Although evidence of the appellant’s actions and utterances during the melee might have some marginal relevance to his ability for deliberate performance, it is not, in this case, probative of his ability to tell right from wrong, and the presumption of sanity was rendered inoperative by appellant’s psychiatric evidence.
Although evidence of substantially contemporaneous utterances and acts may, in some cases, be relevant to the issue whether an accused knew right from wrong, the difficulty with the majority opinion is that it fails to distinguish the question of sanity from the question whether appellant acted purposefully, and not accidentally, and it fails to show how any of his actions or utterances during the period in question bear on the issue whether he could tell the difference between right and wrong.
Accordingly, although I am in general agreement with the recital of the historical events in the majority opinion and with its general statement of Tennessee law, I disagree with its conclusion that appellant was not deprived of a right protected by the Constitution.

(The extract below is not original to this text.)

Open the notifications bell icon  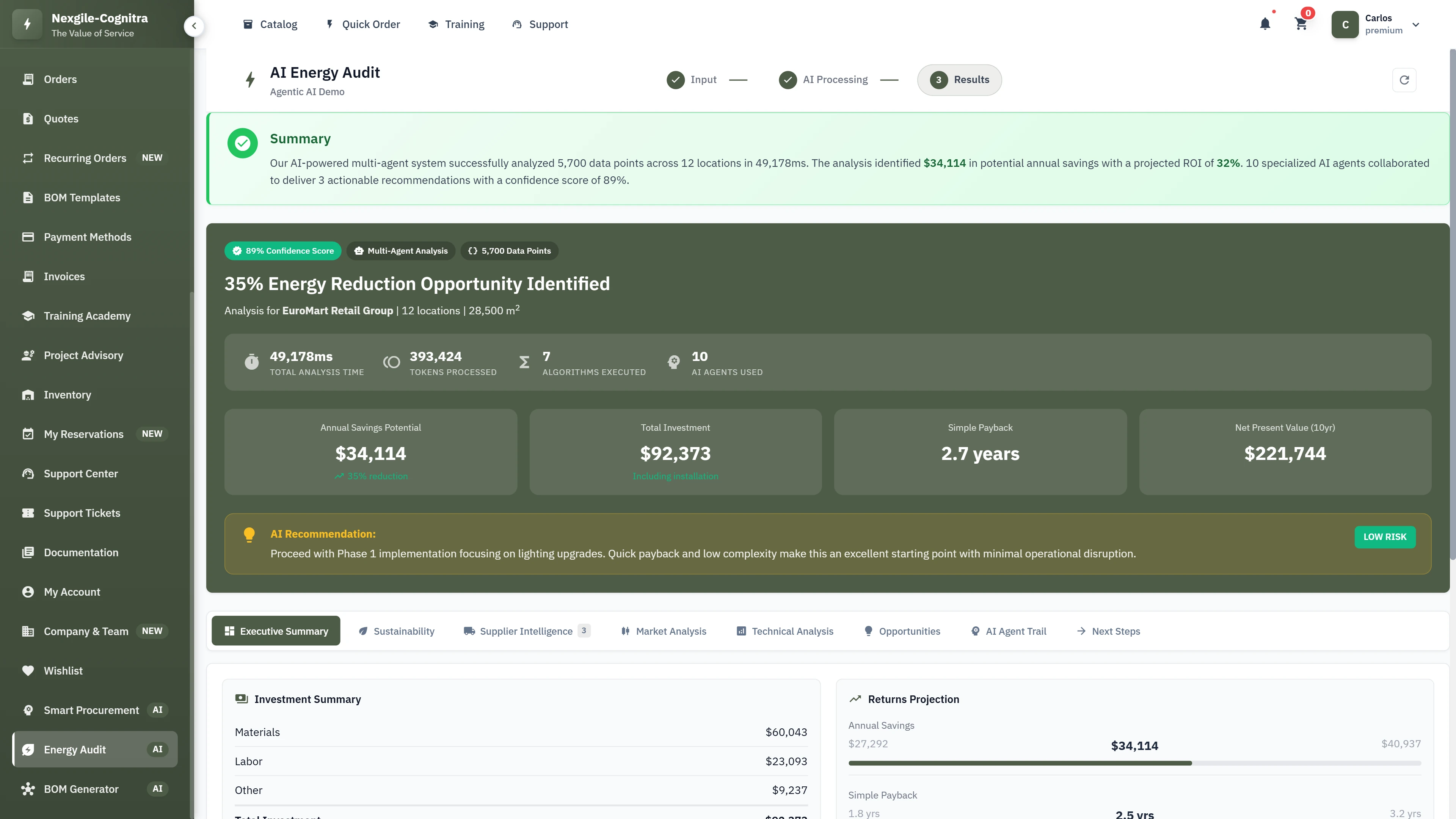[1265, 24]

Upon an examination of the record, I cannot find any evidence that Brooks was sane at the time he slashed the throats of the patrons at the cafe, and a conviction based on no evidence cannot stand. Accordingly, I would hold that his conviction therefore violated due process of law. See Vachon v. New Hampshire, supra; Garner v. Louisiana, 368 U.S. 157, 82 S.Ct. 248, 7 L.Ed.2d 207 (1961); Thompson v. Louisville, 362 U.S. 199, 80 S.Ct. 624, 4 L.Ed.2d 654 (1960). I would reverse and grant the relief requested in the petition for habeas corpus.

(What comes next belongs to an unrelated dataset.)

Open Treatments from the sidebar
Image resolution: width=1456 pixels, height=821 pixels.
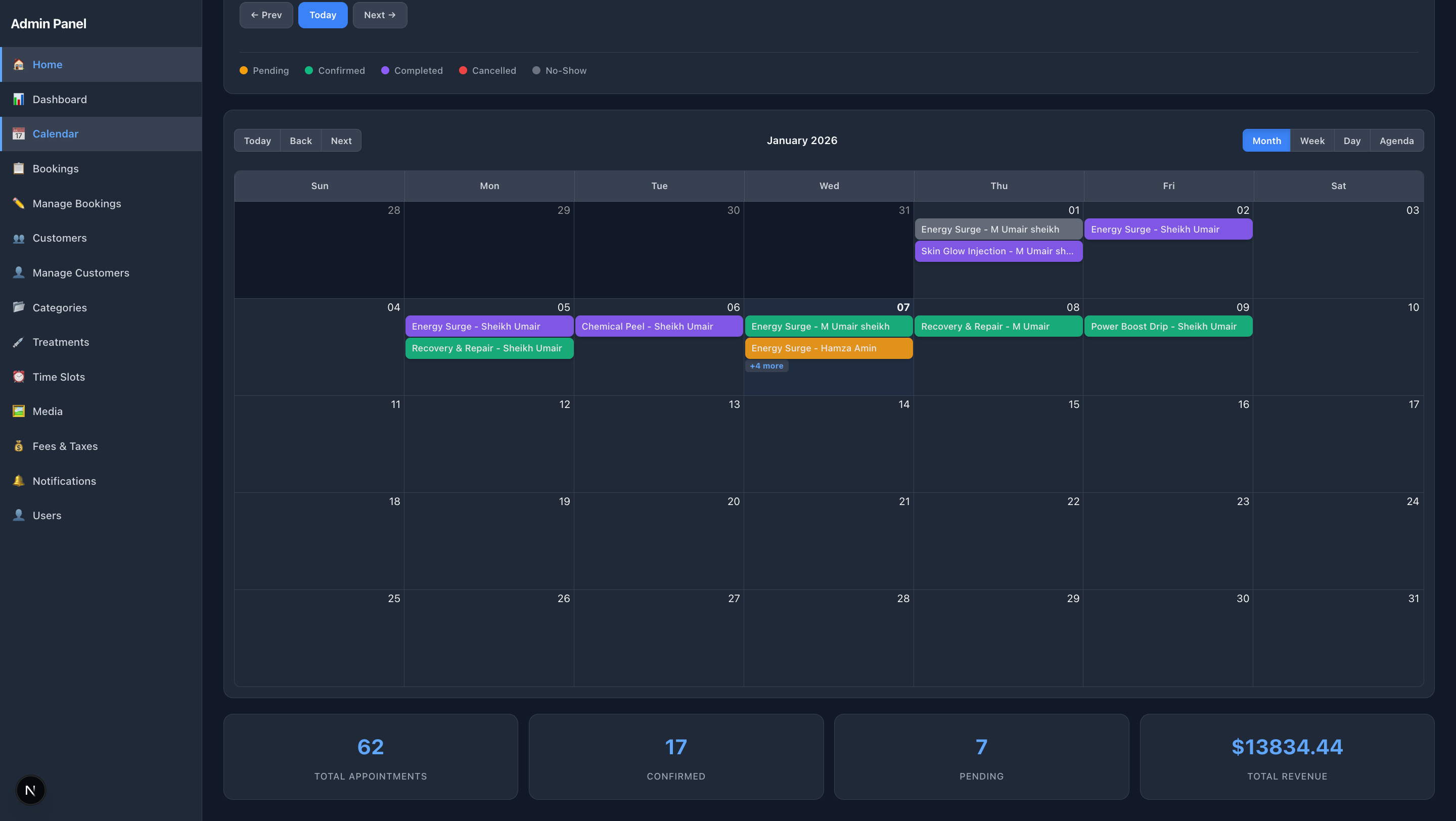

. Four psychiatrists testified that Donald Brooks was insane and did not know right from wrong at the time of the offense. These psychiatrists were: Dr. Jacob N. Fidelholtz, director of maximum security unit, Central State Psychiatric Hospital; Dr. Hilary Linder, private psychiatric specialist at St. Joseph Hospital in Memphis, Tennessee; Dr. Harold M. West, associate professor in the Department of Psychiatry, University of Tennessee College of Medicine; and Dr. Parks Walker, staff psychiatrist at Tennessee Psychiatric Hospital. In addition to the testimony of these doctors, Dr. Fidelholtz’s diagnosis was unanimously concurred in by six qualified staff personnel at Central State Psychiatric Hospital in Nashville, Tennessee.